Input:
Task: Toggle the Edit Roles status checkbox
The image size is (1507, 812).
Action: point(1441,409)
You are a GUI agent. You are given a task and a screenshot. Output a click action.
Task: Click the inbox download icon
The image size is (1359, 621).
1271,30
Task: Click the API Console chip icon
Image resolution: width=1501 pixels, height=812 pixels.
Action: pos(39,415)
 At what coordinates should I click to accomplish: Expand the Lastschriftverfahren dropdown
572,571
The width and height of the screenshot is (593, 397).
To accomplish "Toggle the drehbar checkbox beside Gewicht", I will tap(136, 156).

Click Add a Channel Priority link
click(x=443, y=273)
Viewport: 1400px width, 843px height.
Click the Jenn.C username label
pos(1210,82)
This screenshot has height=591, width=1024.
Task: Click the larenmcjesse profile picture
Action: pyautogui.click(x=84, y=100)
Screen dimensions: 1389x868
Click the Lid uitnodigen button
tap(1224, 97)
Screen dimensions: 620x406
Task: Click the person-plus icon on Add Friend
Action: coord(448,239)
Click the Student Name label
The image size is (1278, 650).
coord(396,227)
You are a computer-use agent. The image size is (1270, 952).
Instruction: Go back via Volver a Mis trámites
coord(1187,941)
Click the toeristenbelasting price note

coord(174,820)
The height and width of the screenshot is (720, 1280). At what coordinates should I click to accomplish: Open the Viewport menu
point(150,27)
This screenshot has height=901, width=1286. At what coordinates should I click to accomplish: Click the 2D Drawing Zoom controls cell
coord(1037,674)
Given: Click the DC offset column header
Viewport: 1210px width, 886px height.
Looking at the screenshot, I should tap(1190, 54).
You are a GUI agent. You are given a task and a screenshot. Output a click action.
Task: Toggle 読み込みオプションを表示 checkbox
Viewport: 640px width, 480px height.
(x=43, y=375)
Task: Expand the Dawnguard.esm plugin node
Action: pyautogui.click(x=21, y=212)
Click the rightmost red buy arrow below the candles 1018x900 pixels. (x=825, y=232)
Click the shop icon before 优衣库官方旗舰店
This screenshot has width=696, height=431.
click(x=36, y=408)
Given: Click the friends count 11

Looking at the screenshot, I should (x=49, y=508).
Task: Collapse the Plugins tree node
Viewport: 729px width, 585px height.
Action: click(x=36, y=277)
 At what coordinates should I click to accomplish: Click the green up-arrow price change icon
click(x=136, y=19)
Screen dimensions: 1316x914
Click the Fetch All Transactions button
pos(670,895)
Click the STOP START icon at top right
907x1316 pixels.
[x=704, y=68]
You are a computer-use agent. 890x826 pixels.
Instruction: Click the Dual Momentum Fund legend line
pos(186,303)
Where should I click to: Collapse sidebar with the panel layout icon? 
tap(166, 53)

What you need to do:
Rewrite all of the entries above as a JSON list of strings, with one string per line and the blank lines left out.

Written reply:
[
  "Task: Toggle the Edit Roles status checkbox",
  "The image size is (1507, 812).",
  "Action: point(1441,409)",
  "You are a GUI agent. You are given a task and a screenshot. Output a click action.",
  "Task: Click the inbox download icon",
  "The image size is (1359, 621).",
  "1271,30",
  "Task: Click the API Console chip icon",
  "Image resolution: width=1501 pixels, height=812 pixels.",
  "Action: pos(39,415)",
  " At what coordinates should I click to accomplish: Expand the Lastschriftverfahren dropdown",
  "572,571",
  "The width and height of the screenshot is (593, 397).",
  "To accomplish \"Toggle the drehbar checkbox beside Gewicht\", I will tap(136, 156).",
  "Click Add a Channel Priority link",
  "click(x=443, y=273)",
  "Viewport: 1400px width, 843px height.",
  "Click the Jenn.C username label",
  "pos(1210,82)",
  "This screenshot has height=591, width=1024.",
  "Task: Click the larenmcjesse profile picture",
  "Action: pyautogui.click(x=84, y=100)",
  "Screen dimensions: 1389x868",
  "Click the Lid uitnodigen button",
  "tap(1224, 97)",
  "Screen dimensions: 620x406",
  "Task: Click the person-plus icon on Add Friend",
  "Action: coord(448,239)",
  "Click the Student Name label",
  "The image size is (1278, 650).",
  "coord(396,227)",
  "You are a computer-use agent. The image size is (1270, 952).",
  "Instruction: Go back via Volver a Mis trámites",
  "coord(1187,941)",
  "Click the toeristenbelasting price note",
  "coord(174,820)",
  "The height and width of the screenshot is (720, 1280). At what coordinates should I click to accomplish: Open the Viewport menu",
  "point(150,27)",
  "This screenshot has height=901, width=1286. At what coordinates should I click to accomplish: Click the 2D Drawing Zoom controls cell",
  "coord(1037,674)",
  "Given: Click the DC offset column header",
  "Viewport: 1210px width, 886px height.",
  "Looking at the screenshot, I should tap(1190, 54).",
  "You are a GUI agent. You are given a task and a screenshot. Output a click action.",
  "Task: Toggle 読み込みオプションを表示 checkbox",
  "Viewport: 640px width, 480px height.",
  "(x=43, y=375)",
  "Task: Expand the Dawnguard.esm plugin node",
  "Action: pyautogui.click(x=21, y=212)",
  "Click the rightmost red buy arrow below the candles 1018x900 pixels. (x=825, y=232)",
  "Click the shop icon before 优衣库官方旗舰店",
  "This screenshot has width=696, height=431.",
  "click(x=36, y=408)",
  "Given: Click the friends count 11",
  "Looking at the screenshot, I should (x=49, y=508).",
  "Task: Collapse the Plugins tree node",
  "Viewport: 729px width, 585px height.",
  "Action: click(x=36, y=277)",
  " At what coordinates should I click to accomplish: Click the green up-arrow price change icon",
  "click(x=136, y=19)",
  "Screen dimensions: 1316x914",
  "Click the Fetch All Transactions button",
  "pos(670,895)",
  "Click the STOP START icon at top right",
  "907x1316 pixels.",
  "[x=704, y=68]",
  "You are a computer-use agent. 890x826 pixels.",
  "Instruction: Click the Dual Momentum Fund legend line",
  "pos(186,303)",
  "Where should I click to: Collapse sidebar with the panel layout icon? ",
  "tap(166, 53)"
]